» Instructions:
• a. From the thread on inserting code into a Python AST, output the passage between "Is this possible" and "than print statements).", inclusive.
• b. In the thread on inserting code into a Python AST, what does the reply say to use for inserting nodes at a low level?

» Reading passage:
--- begin ---

However, I would like to insert additional code in various places, specifically when a function calls another function. For instance, the following hypothetical function:
def some_function(param):
if param == 0:
return case_0(param)
elif param < 0:
return negative_case(param)
return all_other_cases(param)
would yield (once we've used astor.to_source(modified_ast)):
def some_function(param):
if param == 0:
print ("Hey, we're calling case_0")
return case_0(param)
elif param < 0:
print ("Hey, we're calling negative_case")
return negative_case(param)
print ("Seems we're in the general case, calling all_other_cases")
return all_other_cases(param)
Is this possible with abstract syntax trees? (note: I'm aware that decorating functions that are called would produce the same results when running the code, but this is not what I'm after; I need to actually output the modified code, and insert more complicated things than print statements).

It's not clear from your question if you're asking about how to insert nodes into an AST tree at a low level, or more specifically about how to do node insertions with a higher level tool to walk the AST tree (e.g. a subclass of ast.NodeVisitor or astor.TreeWalk).
Inserting nodes at a low level is exceedingly easy. You just use list.insert on an appropriate list in the tree. For instance, here's some code that adds the last of the three print calls you want (the other two would be almost as easy, they'd just require more indexing). Most of the code is building the new AST node for the print call. The actual insertion is very short:
source = """
def some_function(param):
if param == 0:
return case_0(param)
elif param < 0:
return negative_case(param)

--- end ---

» Records provided:

--- begin ---

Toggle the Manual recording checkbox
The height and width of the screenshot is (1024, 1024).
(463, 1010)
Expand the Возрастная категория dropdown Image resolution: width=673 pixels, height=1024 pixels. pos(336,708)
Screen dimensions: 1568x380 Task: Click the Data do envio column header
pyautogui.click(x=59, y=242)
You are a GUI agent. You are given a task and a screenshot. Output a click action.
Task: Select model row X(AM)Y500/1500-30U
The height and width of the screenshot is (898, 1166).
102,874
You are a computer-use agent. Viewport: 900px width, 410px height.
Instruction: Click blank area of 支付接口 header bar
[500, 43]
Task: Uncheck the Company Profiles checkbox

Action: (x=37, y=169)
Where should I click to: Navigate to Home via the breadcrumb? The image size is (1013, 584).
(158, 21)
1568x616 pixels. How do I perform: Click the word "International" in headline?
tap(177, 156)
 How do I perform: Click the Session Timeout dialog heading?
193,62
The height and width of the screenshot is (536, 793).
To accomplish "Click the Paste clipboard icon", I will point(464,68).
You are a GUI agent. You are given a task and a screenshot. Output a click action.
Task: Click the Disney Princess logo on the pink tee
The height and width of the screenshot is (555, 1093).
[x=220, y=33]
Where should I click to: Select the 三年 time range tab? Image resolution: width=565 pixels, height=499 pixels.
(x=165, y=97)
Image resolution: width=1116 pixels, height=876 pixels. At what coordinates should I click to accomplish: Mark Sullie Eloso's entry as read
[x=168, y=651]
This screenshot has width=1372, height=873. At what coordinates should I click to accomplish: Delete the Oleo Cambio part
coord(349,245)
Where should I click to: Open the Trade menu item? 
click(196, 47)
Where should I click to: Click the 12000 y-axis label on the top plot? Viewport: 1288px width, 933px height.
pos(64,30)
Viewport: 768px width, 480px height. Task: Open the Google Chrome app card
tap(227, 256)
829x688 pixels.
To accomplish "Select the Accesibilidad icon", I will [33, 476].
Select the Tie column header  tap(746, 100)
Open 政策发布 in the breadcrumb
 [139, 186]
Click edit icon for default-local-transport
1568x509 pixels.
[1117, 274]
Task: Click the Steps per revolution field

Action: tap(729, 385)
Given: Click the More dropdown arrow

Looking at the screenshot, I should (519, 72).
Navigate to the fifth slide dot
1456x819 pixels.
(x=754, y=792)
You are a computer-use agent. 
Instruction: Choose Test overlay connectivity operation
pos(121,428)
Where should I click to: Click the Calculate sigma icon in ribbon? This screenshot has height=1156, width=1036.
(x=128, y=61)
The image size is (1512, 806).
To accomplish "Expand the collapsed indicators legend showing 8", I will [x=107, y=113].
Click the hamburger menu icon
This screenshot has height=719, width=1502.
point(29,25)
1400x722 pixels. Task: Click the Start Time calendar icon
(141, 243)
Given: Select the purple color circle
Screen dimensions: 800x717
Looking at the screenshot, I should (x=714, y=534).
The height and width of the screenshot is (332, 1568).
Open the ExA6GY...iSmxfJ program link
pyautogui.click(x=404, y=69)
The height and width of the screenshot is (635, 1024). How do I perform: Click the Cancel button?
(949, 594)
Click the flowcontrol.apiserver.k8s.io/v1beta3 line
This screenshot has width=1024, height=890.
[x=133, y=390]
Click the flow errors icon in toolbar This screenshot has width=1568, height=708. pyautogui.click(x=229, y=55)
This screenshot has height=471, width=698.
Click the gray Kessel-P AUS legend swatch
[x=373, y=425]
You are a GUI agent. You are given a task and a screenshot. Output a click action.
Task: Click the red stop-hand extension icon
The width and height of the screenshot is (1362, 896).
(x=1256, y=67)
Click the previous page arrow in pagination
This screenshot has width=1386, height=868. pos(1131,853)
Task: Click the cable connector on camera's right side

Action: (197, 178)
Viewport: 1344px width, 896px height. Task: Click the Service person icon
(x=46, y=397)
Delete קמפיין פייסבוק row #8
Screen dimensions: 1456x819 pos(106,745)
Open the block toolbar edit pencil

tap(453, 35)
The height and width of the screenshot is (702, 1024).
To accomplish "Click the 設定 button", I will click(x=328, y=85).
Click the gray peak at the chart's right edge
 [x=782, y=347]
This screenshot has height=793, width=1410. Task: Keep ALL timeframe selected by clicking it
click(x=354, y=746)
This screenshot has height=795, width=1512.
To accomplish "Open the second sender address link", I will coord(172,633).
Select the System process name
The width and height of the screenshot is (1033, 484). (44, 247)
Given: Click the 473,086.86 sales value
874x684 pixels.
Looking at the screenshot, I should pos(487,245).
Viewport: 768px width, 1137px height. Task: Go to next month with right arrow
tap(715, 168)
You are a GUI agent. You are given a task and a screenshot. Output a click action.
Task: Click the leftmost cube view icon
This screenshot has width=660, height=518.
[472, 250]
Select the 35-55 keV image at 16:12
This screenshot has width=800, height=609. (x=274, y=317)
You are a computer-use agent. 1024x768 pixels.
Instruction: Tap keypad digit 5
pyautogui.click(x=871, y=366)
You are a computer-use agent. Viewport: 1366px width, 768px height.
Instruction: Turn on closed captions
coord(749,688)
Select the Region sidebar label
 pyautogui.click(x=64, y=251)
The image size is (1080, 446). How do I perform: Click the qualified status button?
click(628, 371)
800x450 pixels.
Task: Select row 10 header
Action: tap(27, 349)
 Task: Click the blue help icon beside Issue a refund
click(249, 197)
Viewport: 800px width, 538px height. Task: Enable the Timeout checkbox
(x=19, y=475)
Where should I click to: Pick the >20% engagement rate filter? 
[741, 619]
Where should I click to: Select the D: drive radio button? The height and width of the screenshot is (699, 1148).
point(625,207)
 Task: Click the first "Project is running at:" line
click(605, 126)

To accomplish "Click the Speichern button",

--- end ---

» Solutions for each task:
• a.
Is this possible with abstract syntax trees? (note: I'm aware that decorating functions that are called would produce the same results when running the code, but this is not what I'm after; I need to actually output the modified code, and insert more complicated things than print statements).

• b. list.insert on an appropriate list in the tree.